**Task statement**
Every entry needs to be reproduced exactly.

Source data

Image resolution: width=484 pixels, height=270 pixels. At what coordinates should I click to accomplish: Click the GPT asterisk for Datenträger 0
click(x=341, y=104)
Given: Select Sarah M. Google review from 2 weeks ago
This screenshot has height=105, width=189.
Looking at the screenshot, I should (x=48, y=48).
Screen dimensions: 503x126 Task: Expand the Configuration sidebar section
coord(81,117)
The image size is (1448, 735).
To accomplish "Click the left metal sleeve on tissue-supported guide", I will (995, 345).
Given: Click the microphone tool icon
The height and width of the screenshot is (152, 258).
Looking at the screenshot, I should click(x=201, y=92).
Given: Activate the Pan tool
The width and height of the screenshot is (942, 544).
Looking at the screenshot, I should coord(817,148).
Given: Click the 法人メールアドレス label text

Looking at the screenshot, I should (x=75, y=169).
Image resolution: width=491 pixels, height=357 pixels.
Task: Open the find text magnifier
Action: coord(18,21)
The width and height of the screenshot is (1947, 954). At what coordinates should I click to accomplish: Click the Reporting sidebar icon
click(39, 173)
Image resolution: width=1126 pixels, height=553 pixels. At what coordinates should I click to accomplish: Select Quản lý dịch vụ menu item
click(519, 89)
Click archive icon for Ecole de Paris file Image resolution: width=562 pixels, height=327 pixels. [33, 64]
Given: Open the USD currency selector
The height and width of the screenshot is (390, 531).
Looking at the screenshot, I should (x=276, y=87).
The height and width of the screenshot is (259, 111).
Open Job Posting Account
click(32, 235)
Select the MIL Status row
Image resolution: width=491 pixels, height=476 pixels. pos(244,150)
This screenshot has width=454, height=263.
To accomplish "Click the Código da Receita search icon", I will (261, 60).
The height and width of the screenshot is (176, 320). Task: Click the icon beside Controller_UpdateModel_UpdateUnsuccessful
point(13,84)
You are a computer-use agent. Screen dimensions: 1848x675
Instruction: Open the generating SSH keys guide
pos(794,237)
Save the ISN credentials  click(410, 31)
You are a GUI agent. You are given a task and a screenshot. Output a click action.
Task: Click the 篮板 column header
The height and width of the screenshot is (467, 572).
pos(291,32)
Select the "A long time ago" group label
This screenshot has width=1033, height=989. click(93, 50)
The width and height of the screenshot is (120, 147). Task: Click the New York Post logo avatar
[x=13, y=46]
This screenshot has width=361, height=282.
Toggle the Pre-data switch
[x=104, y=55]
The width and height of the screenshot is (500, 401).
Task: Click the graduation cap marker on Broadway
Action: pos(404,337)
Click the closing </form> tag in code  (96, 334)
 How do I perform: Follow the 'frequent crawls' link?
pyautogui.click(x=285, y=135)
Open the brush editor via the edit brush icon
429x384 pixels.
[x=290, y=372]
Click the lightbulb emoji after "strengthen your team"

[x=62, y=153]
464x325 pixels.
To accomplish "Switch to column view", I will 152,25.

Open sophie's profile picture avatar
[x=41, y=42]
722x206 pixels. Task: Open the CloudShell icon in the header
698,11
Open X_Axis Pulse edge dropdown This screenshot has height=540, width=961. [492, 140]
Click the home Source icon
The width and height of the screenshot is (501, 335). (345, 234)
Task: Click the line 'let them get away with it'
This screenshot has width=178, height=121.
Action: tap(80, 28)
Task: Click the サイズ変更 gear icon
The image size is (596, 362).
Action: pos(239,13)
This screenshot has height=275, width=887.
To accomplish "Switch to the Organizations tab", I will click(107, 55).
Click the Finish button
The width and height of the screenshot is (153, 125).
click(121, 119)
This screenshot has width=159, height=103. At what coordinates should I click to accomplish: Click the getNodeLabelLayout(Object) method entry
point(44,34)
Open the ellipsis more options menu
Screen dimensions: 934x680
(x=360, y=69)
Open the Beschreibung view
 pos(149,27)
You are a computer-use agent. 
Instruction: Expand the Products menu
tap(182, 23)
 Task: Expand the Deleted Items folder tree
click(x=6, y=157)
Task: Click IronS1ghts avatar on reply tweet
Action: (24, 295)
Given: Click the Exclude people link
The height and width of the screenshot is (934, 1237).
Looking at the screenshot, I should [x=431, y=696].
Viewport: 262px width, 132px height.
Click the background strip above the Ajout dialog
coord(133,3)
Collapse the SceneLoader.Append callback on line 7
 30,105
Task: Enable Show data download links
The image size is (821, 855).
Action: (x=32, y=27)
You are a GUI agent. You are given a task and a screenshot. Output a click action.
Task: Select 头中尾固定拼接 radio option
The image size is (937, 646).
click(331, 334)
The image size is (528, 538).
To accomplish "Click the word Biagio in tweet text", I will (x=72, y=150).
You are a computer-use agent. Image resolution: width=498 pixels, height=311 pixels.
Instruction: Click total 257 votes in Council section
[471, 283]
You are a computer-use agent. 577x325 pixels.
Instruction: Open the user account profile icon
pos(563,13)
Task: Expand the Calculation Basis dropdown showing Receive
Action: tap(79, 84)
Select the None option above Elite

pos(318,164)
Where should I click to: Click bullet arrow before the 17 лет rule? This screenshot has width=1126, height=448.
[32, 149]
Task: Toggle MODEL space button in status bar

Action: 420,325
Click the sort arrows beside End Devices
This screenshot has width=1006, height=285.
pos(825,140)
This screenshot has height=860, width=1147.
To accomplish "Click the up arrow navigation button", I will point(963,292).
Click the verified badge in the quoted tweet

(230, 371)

**Expected answer**
Image resolution: width=484 pixels, height=270 pixels. At what coordinates should I click to accomplish: Click the GPT asterisk for Datenträger 0
click(x=341, y=104)
Given: Select Sarah M. Google review from 2 weeks ago
This screenshot has height=105, width=189.
Looking at the screenshot, I should (x=48, y=48).
Screen dimensions: 503x126 Task: Expand the Configuration sidebar section
coord(81,117)
The image size is (1448, 735).
To accomplish "Click the left metal sleeve on tissue-supported guide", I will (995, 345).
Given: Click the microphone tool icon
The height and width of the screenshot is (152, 258).
Looking at the screenshot, I should click(x=201, y=92).
Given: Activate the Pan tool
The width and height of the screenshot is (942, 544).
Looking at the screenshot, I should coord(817,148).
Given: Click the 法人メールアドレス label text

Looking at the screenshot, I should (x=75, y=169).
Image resolution: width=491 pixels, height=357 pixels.
Task: Open the find text magnifier
Action: coord(18,21)
The width and height of the screenshot is (1947, 954). At what coordinates should I click to accomplish: Click the Reporting sidebar icon
click(39, 173)
Image resolution: width=1126 pixels, height=553 pixels. At what coordinates should I click to accomplish: Select Quản lý dịch vụ menu item
click(519, 89)
Click archive icon for Ecole de Paris file Image resolution: width=562 pixels, height=327 pixels. [33, 64]
Given: Open the USD currency selector
The height and width of the screenshot is (390, 531).
Looking at the screenshot, I should (x=276, y=87).
The height and width of the screenshot is (259, 111).
Open Job Posting Account
click(32, 235)
Select the MIL Status row
Image resolution: width=491 pixels, height=476 pixels. pos(244,150)
This screenshot has width=454, height=263.
To accomplish "Click the Código da Receita search icon", I will (261, 60).
The height and width of the screenshot is (176, 320). Task: Click the icon beside Controller_UpdateModel_UpdateUnsuccessful
point(13,84)
You are a computer-use agent. Screen dimensions: 1848x675
Instruction: Open the generating SSH keys guide
pos(794,237)
Save the ISN credentials  click(410, 31)
You are a GUI agent. You are given a task and a screenshot. Output a click action.
Task: Click the 篮板 column header
The height and width of the screenshot is (467, 572).
pos(291,32)
Select the "A long time ago" group label
This screenshot has width=1033, height=989. click(93, 50)
The width and height of the screenshot is (120, 147). Task: Click the New York Post logo avatar
[x=13, y=46]
This screenshot has width=361, height=282.
Toggle the Pre-data switch
[x=104, y=55]
The width and height of the screenshot is (500, 401).
Task: Click the graduation cap marker on Broadway
Action: pos(404,337)
Click the closing </form> tag in code  (96, 334)
 How do I perform: Follow the 'frequent crawls' link?
pyautogui.click(x=285, y=135)
Open the brush editor via the edit brush icon
429x384 pixels.
[x=290, y=372]
Click the lightbulb emoji after "strengthen your team"

[x=62, y=153]
464x325 pixels.
To accomplish "Switch to column view", I will 152,25.

Open sophie's profile picture avatar
[x=41, y=42]
722x206 pixels. Task: Open the CloudShell icon in the header
698,11
Open X_Axis Pulse edge dropdown This screenshot has height=540, width=961. [492, 140]
Click the home Source icon
The width and height of the screenshot is (501, 335). (345, 234)
Task: Click the line 'let them get away with it'
This screenshot has width=178, height=121.
Action: tap(80, 28)
Task: Click the サイズ変更 gear icon
The image size is (596, 362).
Action: pos(239,13)
This screenshot has height=275, width=887.
To accomplish "Switch to the Organizations tab", I will click(107, 55).
Click the Finish button
The width and height of the screenshot is (153, 125).
click(121, 119)
This screenshot has width=159, height=103. At what coordinates should I click to accomplish: Click the getNodeLabelLayout(Object) method entry
point(44,34)
Open the ellipsis more options menu
Screen dimensions: 934x680
(x=360, y=69)
Open the Beschreibung view
 pos(149,27)
You are a computer-use agent. 
Instruction: Expand the Products menu
tap(182, 23)
 Task: Expand the Deleted Items folder tree
click(x=6, y=157)
Task: Click IronS1ghts avatar on reply tweet
Action: (24, 295)
Given: Click the Exclude people link
The height and width of the screenshot is (934, 1237).
Looking at the screenshot, I should [x=431, y=696].
Viewport: 262px width, 132px height.
Click the background strip above the Ajout dialog
coord(133,3)
Collapse the SceneLoader.Append callback on line 7
 30,105
Task: Enable Show data download links
The image size is (821, 855).
Action: (x=32, y=27)
You are a GUI agent. You are given a task and a screenshot. Output a click action.
Task: Select 头中尾固定拼接 radio option
The image size is (937, 646).
click(331, 334)
The image size is (528, 538).
To accomplish "Click the word Biagio in tweet text", I will (x=72, y=150).
You are a computer-use agent. Image resolution: width=498 pixels, height=311 pixels.
Instruction: Click total 257 votes in Council section
[471, 283]
You are a computer-use agent. 577x325 pixels.
Instruction: Open the user account profile icon
pos(563,13)
Task: Expand the Calculation Basis dropdown showing Receive
Action: tap(79, 84)
Select the None option above Elite

pos(318,164)
Where should I click to: Click bullet arrow before the 17 лет rule? This screenshot has width=1126, height=448.
[32, 149]
Task: Toggle MODEL space button in status bar

Action: 420,325
Click the sort arrows beside End Devices
This screenshot has width=1006, height=285.
pos(825,140)
This screenshot has height=860, width=1147.
To accomplish "Click the up arrow navigation button", I will point(963,292).
Click the verified badge in the quoted tweet

(230, 371)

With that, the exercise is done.